Warren Buffet once said that the difference between successful people and successful people is that successful people say no to almost everything. This factor is also a difference between entrepreneurs and employees. While employees are over-enthusiastic about every new opportunity, entrepreneurs are not. Entrepreneurs will only focus on what matters the most and say “NO” to multiple offers or opportunities they think are not worth their while. Employees jump at every opportunity that comes their way.
How do you treat people who are smarter than you? This one thing can set apart an employee from an entrepreneur. Employees view people as more skillful and smarter than them. They feel threatened and cannot form a meaningful bond with them. On the other hand, entrepreneurs view people smarter than them as assets. Instead of being envious, they hire them or build a strong business relationship.
It is essential to pay to heed the words of the founder of Apple, Steve Jobs, who in a 1982 speech, said that if you are going to make innovative connections, you could not have the same bag of experiences as everyone else does. Respect is essential during the assessment of different personalities here.
Using Personality Tests to Assess Employees and Entrepreneurs Differently
These are major differences in personality traits between an employee and an entrepreneur. Personality tests are a great way to find which employee has the skill and mindset to become an entrepreneur among a sea of employees. Personality tests explore the depths of your personality. The test requires an objective and thorough response, so it can better understand you as a person through various facets that make up who are sometimes referred to as “the silent characteristics”. These silent characteristics are the ones that will help you fish out the entrepreneurs.

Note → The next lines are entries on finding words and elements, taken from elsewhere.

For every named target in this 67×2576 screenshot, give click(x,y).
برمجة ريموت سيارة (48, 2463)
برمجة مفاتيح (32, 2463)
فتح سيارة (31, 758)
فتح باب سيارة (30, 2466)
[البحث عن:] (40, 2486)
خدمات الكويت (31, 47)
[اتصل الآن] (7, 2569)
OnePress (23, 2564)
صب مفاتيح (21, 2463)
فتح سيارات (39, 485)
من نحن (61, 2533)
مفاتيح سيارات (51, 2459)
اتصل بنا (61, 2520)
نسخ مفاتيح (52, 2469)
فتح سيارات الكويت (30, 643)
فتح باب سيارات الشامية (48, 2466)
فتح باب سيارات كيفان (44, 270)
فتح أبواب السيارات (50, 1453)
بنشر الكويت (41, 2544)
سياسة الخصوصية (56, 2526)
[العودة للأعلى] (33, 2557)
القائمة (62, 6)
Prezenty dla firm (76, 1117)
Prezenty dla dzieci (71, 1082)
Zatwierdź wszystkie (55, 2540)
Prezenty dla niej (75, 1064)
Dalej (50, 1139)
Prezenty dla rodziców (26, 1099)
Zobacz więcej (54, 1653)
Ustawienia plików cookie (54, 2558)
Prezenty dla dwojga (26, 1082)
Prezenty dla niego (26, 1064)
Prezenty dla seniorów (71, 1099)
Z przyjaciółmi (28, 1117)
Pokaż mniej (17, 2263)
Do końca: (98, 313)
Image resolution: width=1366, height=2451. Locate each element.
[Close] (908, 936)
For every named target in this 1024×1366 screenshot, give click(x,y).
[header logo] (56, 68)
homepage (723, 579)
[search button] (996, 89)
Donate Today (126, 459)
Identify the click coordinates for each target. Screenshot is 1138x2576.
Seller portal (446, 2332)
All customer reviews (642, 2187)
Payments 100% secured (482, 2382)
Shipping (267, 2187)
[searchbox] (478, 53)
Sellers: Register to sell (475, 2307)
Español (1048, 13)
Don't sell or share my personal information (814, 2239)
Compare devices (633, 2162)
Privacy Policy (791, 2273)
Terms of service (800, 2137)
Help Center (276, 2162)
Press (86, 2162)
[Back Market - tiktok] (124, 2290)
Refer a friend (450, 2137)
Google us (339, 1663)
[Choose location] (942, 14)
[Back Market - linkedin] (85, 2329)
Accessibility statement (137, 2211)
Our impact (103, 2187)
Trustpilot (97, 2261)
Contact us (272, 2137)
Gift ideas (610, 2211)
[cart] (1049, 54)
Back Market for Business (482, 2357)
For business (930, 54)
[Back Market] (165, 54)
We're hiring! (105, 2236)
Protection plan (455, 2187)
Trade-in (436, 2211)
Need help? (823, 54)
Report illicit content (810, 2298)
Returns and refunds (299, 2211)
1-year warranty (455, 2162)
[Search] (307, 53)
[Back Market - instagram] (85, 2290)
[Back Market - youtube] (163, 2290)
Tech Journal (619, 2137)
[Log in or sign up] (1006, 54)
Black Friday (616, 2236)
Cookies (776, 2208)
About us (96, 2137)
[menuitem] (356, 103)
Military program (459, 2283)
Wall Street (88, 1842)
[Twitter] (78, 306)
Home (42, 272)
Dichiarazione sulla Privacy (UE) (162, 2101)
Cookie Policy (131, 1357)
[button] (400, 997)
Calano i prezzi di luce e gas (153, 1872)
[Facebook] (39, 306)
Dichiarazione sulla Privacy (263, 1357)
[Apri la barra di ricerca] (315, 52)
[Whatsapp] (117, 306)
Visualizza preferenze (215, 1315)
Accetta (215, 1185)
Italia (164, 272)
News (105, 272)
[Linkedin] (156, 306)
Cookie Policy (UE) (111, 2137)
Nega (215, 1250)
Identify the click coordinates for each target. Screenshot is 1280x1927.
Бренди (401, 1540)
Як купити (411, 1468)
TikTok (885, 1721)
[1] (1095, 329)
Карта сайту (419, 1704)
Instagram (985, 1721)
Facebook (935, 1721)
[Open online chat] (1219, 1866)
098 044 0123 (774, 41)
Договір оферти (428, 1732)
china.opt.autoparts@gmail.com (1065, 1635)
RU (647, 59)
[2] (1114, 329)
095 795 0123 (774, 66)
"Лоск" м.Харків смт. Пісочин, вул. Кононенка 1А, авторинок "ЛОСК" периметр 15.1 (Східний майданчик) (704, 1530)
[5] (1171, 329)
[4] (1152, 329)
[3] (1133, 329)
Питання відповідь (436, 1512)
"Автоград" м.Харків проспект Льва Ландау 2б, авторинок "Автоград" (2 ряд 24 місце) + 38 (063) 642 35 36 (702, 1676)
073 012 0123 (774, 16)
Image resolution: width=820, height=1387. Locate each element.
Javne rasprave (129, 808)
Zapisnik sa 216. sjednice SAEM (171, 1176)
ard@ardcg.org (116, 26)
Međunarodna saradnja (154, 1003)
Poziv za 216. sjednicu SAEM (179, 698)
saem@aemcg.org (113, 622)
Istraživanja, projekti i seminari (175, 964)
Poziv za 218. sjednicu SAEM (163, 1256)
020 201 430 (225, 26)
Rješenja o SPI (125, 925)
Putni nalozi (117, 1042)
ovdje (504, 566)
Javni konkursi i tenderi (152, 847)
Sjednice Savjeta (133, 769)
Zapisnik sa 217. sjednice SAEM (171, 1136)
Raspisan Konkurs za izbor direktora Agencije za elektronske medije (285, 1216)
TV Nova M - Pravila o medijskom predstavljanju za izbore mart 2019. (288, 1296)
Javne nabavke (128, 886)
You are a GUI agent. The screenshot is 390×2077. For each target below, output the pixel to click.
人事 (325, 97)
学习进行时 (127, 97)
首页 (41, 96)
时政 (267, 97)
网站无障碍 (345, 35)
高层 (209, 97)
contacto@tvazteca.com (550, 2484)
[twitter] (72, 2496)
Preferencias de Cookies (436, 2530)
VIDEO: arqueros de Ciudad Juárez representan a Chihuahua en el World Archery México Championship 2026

While framing the test, make sure you ask the questions that cover all essential personality traits. The test should include questions that will answer questions like how they (the test-taker) deal with people smarter than them, how they deal with their weaknesses, handle the workload, and, most importantly, how they handle the weaker team members.
Double-diversity is what leads to entrepreneurship. A delicate balance between lots of experience and even more meaningful contacts. Backes-Gellner and Moog wrote that “The mere social butterflies or the mere computer nerds are not likely to become entrepreneurs because they are both too imbalanced and thereby less likely to be successful as entrepreneurs.” They said, “It is the jacks-of-all-trades across a whole portfolio of individual resources and not the masters-of-one who are likely to become entrepreneurs.”